At the end of 2008, before which there had been no reported cases on the interpretation of Part 31 and the treatment of electronic documents, there were suddenly three cases which attracted much comment.  By way of reminder, those cases were Digicel v Cable and Wireless (St Lucia), Abela v Hammonds and Hedrich v Standard Bank London.

Now, in October 2009, there is another!

The facts of the case do not matter particularly for my present purpose but in broad terms the case concerned claims by a former customer of the Bank (and indeed a former manager) in relation to certain allegedly unauthorised transfers from his personal to his (property developer) business accounts at the bank.

The case is interesting in that the judge had to deal with a number of questions relating to how the costs of the action should fall to be dealt with. A large proportion of the costs arose from the way the parties had handled their obligations under CPR Part 31 and the Practice Direction.

Those of you who wish to read the judgment in full have the reference above. It is relatively short (86 paragraphs) and is easy to read. However, those of you who just need an executive summary should read on.

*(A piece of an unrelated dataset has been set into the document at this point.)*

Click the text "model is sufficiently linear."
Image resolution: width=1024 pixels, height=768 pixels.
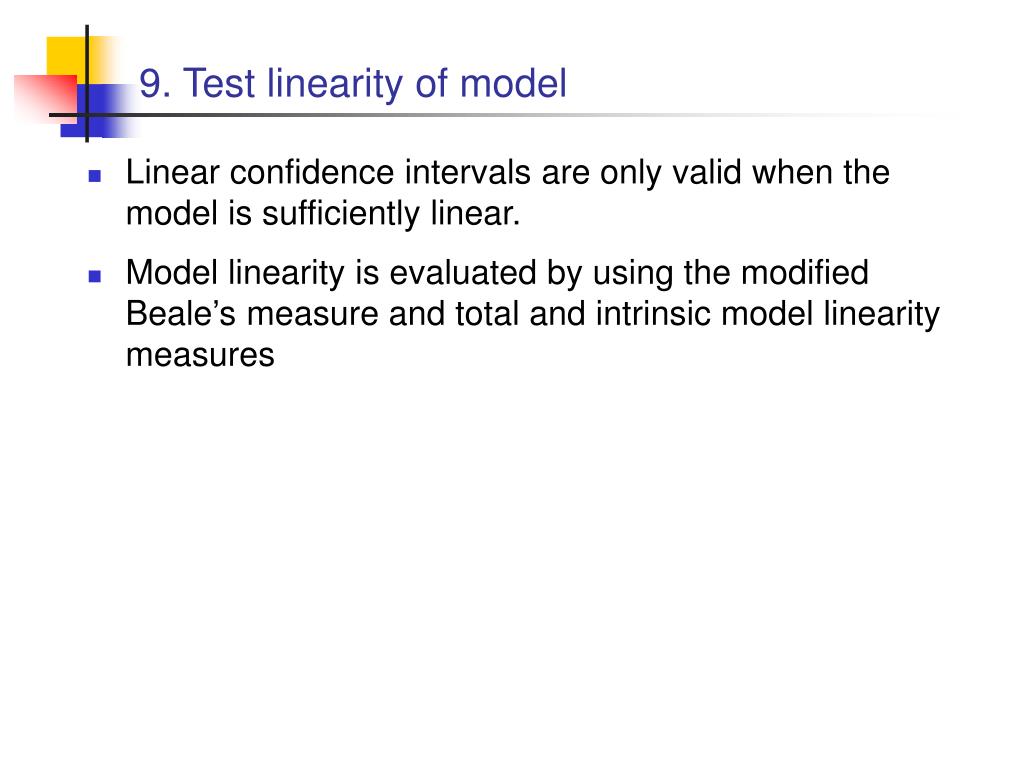coord(323,214)
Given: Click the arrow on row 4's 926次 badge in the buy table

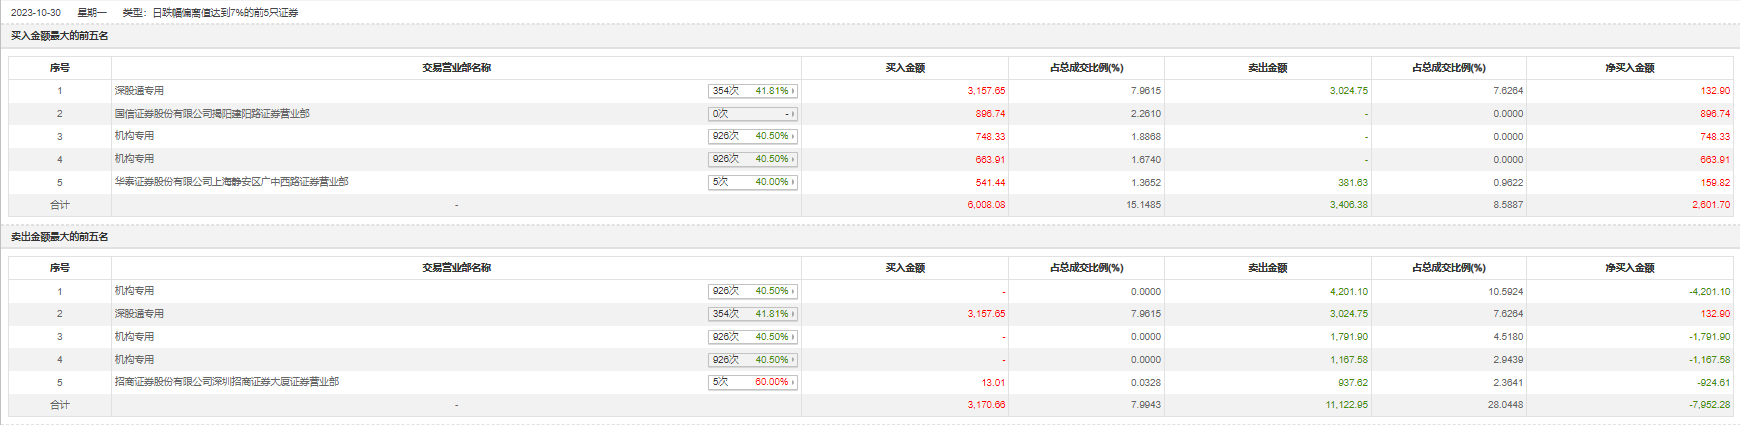Looking at the screenshot, I should [x=793, y=159].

As is usual in these cases, there was a conflict of witness evidence about what had actually happened between Mr Earles and the Bank’s staff over a number of years prior to the proceedings. In dealing with this aspect, the judge had a number of comments on how to assess the reliability of witnesses and went on to say about contemporaneous documents at para 21:

It is not realistic to expect any human beings to recall with any reliability what they said 3 years ago about run of the mill business transactions. Therefore it is crucial to follow the guidance of these very eminent jurists and in particular those emphasized regarding the analysis of contemporaneous documents; objective facts and documents; witnesses motives and overall probabilities. Since 2000 most key contemporaneous commercial documents are contained in Electronically Stored Information [“ESI”] – today over 90% of communications are recorded in that form – phone records, texts, e-mail, bank records etc. ESI are “documents” under the Civil Procedure Rules: CPR 31.4 and 31PD.2A. Accordingly, the rules for “Standard  Disclosure ” apply: CPR 31.6. i.e. “only” those documents that are “supportive” or “adverse” to each party’s cases. The abundance of this ESI in cyberspace means that potential litigants, in particular organisations such as Banks at the current time, need to anticipate having to give  disclosure  of specifically relevant electronic documentation and the means of doing so efficiently and effectively.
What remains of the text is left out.